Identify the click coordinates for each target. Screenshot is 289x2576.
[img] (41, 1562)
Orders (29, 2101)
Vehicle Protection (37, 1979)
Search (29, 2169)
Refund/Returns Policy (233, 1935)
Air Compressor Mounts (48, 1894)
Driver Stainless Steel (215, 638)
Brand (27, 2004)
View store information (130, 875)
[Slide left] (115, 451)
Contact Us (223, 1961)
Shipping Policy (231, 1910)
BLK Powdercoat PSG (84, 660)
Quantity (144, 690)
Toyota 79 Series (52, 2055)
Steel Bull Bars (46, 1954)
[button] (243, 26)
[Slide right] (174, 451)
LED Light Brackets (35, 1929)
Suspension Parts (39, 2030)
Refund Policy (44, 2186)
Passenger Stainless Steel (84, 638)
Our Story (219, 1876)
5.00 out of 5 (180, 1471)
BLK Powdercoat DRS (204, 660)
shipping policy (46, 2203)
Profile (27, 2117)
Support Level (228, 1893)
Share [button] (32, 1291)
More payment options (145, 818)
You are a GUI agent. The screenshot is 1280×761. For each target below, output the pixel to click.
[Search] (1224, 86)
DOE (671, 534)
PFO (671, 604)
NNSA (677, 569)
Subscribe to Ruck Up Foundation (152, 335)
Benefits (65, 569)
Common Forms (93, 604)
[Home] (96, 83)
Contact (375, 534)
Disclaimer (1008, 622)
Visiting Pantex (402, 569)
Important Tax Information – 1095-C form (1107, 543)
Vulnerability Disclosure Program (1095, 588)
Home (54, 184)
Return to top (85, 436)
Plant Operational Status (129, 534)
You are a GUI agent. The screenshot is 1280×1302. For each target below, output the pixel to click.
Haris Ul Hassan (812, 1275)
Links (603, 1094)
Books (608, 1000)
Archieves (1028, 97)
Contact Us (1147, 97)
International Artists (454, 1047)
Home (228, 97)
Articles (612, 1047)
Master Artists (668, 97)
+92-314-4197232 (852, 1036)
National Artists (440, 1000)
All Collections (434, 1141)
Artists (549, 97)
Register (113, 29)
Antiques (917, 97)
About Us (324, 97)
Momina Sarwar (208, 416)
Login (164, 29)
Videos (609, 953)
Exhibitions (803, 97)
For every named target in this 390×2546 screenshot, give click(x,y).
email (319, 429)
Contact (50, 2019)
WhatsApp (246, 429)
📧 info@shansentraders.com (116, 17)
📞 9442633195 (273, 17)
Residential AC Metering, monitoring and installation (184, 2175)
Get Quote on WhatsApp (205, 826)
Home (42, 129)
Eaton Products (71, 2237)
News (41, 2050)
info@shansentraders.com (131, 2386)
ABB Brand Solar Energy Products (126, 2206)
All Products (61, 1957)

____

_What you should do_: Beginning at the line with "Support Level (228, 1893)" and ending at the line with "Common Forms (93, 604)", reproduce each line of the data above exactly, and add no other lines.

_Answer space_:
Support Level (228, 1893)
Share [button] (32, 1291)
More payment options (145, 818)
You are a GUI agent. The screenshot is 1280×761. For each target below, output the pixel to click.
[Search] (1224, 86)
DOE (671, 534)
PFO (671, 604)
NNSA (677, 569)
Subscribe to Ruck Up Foundation (152, 335)
Benefits (65, 569)
Common Forms (93, 604)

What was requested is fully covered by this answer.